Bereits im Vorwort heißt es an einer Stelle: „Wer zu lesen beginnt, begibt sich auf eine Reise mit einem neunjährigen Jungen namens Bruno. (Und doch ist dieses Buch kein Buch für Neunjährige.)“ Für mich beschreibt dieser Satz sehr genau, was beim Lesen von Literatur über die Zeit des Nationalsozialismus nicht vergessen werden sollte, nämlich, dass eine Unterscheidung zwischen Jugendliteratur und Büchern für Erwachsene hier nicht wirklich angewendet werden kann. Die Thematik ist zu wichtig und zu ernst, egal, welche Altersgruppe im Speziellen angesprochen werden soll.

Inhalt:

Der neunjährige Bruno wächst während des Zweiten Weltkrieges als Sohn eines SS-Offiziers (im Buch wird immer das Wort „Kommandant“ verwendet) in Berlin auf. Eines Tages teilt ihm seine Mutter mit, dass die Familie aus Berlin wegziehen wird. Sein Vater wurde vom „Furor“ befördert und erhält nun eine wichtige Aufgabe an einem Ort namens „Aus-Wisch“. Im neuen Zuhause fühlt Bruno sich nicht wohl. Alles wirkt trostlos, leer und kalt. Ihm fehlen seine Freunde, seine Großeltern und die ruhige Straße, in der die Familie in Berlin wohnte. Von seinem Fenster aus blickt Bruno auf einen merkwürdigen Zaun. Hinter diesem sieht er viele Menschen, die alle die gleiche Kleidung tragen: gestreifte Pyjamas. Bei einem Spaziergang am Zaun entdeckt Bruno einen Jungen namens Schmuel und freundet sich mit diesem an. Auch Schmuel trägt einen gestreiften Pyjama und lebt auf der anderen Seite des Zauns. Von nun an treffen sich die beiden heimlich an jedem Tag.
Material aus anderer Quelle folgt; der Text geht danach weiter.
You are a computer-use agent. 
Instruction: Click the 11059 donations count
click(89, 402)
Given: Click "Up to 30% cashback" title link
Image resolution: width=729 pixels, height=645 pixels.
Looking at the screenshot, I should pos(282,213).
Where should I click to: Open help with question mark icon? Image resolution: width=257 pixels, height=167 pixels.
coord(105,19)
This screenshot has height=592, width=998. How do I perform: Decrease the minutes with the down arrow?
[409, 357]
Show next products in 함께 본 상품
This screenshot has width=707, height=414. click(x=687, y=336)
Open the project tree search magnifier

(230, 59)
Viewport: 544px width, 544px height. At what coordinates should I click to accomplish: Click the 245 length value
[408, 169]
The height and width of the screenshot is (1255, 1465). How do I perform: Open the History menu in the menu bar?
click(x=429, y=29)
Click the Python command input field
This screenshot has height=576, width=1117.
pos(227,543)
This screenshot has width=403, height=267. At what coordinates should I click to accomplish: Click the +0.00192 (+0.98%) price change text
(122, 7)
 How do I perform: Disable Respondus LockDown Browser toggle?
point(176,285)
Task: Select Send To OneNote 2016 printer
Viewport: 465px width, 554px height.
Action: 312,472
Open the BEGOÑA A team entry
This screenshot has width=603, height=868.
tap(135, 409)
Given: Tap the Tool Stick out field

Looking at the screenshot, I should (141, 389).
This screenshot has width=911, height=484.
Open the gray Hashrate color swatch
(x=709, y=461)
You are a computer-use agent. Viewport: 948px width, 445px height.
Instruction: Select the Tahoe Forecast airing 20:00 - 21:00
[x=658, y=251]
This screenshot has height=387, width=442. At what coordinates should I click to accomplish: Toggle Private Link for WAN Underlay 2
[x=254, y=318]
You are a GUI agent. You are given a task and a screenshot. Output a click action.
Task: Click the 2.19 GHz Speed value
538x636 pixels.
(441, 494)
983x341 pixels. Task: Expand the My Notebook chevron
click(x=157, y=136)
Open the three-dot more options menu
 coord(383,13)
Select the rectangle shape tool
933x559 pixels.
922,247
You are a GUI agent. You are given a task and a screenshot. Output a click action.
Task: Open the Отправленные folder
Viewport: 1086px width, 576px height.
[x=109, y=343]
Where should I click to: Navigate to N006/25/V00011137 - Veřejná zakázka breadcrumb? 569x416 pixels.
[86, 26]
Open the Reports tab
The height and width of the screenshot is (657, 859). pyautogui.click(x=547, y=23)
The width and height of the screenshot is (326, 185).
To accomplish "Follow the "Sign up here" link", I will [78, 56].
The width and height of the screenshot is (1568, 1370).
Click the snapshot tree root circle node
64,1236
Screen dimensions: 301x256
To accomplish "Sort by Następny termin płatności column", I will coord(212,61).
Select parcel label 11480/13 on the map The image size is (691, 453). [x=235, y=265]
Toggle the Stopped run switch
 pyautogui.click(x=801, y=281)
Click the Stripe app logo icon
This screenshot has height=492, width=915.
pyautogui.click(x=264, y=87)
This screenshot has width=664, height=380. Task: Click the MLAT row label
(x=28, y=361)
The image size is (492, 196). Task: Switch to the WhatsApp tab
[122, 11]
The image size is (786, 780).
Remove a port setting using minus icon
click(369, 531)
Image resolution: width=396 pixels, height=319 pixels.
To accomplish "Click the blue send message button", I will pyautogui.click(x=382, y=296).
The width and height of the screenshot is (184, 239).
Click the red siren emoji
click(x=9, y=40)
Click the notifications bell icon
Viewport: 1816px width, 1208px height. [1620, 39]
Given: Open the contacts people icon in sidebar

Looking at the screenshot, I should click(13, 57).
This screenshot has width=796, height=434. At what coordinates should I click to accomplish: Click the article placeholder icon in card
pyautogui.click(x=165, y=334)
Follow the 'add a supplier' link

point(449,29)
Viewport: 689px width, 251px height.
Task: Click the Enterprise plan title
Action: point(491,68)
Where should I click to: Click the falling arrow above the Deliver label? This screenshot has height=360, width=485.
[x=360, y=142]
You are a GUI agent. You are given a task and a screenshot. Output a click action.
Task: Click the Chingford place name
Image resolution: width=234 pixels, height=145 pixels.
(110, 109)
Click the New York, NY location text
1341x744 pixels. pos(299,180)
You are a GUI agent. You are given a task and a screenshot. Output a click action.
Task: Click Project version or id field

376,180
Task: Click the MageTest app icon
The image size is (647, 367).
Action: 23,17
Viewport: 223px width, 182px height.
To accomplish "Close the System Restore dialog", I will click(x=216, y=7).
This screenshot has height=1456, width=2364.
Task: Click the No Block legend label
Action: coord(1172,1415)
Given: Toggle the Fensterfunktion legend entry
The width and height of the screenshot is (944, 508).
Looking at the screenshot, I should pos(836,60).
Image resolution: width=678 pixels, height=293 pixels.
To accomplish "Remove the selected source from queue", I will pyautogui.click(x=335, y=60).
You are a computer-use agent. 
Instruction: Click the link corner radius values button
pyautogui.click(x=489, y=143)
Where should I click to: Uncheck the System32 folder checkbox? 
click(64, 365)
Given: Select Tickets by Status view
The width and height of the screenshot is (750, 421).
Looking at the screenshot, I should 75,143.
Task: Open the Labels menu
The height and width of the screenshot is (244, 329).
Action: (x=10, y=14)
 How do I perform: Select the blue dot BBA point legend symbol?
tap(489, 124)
Als Brunos Mutter beschließt wieder nach Berlin zurückzukehren, möchte Bruno sich bei Schmuel verabschieden. Die beiden Jungen beschließen, dass Bruno an seinem letzten Tag für einen kurzen Besuch auf die andere Zaunseite kommt…

Meine Meinung zum Buch:

Für mich ein absolut lobenswertes und lesenswertes Buch! Die naive Sprache und kindliche Sicht stehen in heftigem Kontrast zur tragischen Thematik. Mich hat es sehr berührt, die Perspektive eines Kindes, welches schlichtweg auf der Suche nach einem Freund ist, einnehmen zu dürfen. Für Bruno spielten dabei ideologische Kategorisierungen keine Rolle. Vielmehr wird deutlich, was ein neunjähriges Kind bewegt – unabhängig in welchem Jahrhundert wir uns befinden. Bewegend ist auch, dass beide Kinder, die unschuldiger nicht hätten sein können, stellvertretend für unzählige Opfer des Nationalsozialismus stehen. Es ließ mich als Lesende erahnen wie viele Lebensgeschichten noch hätten weiter erzählt werden können.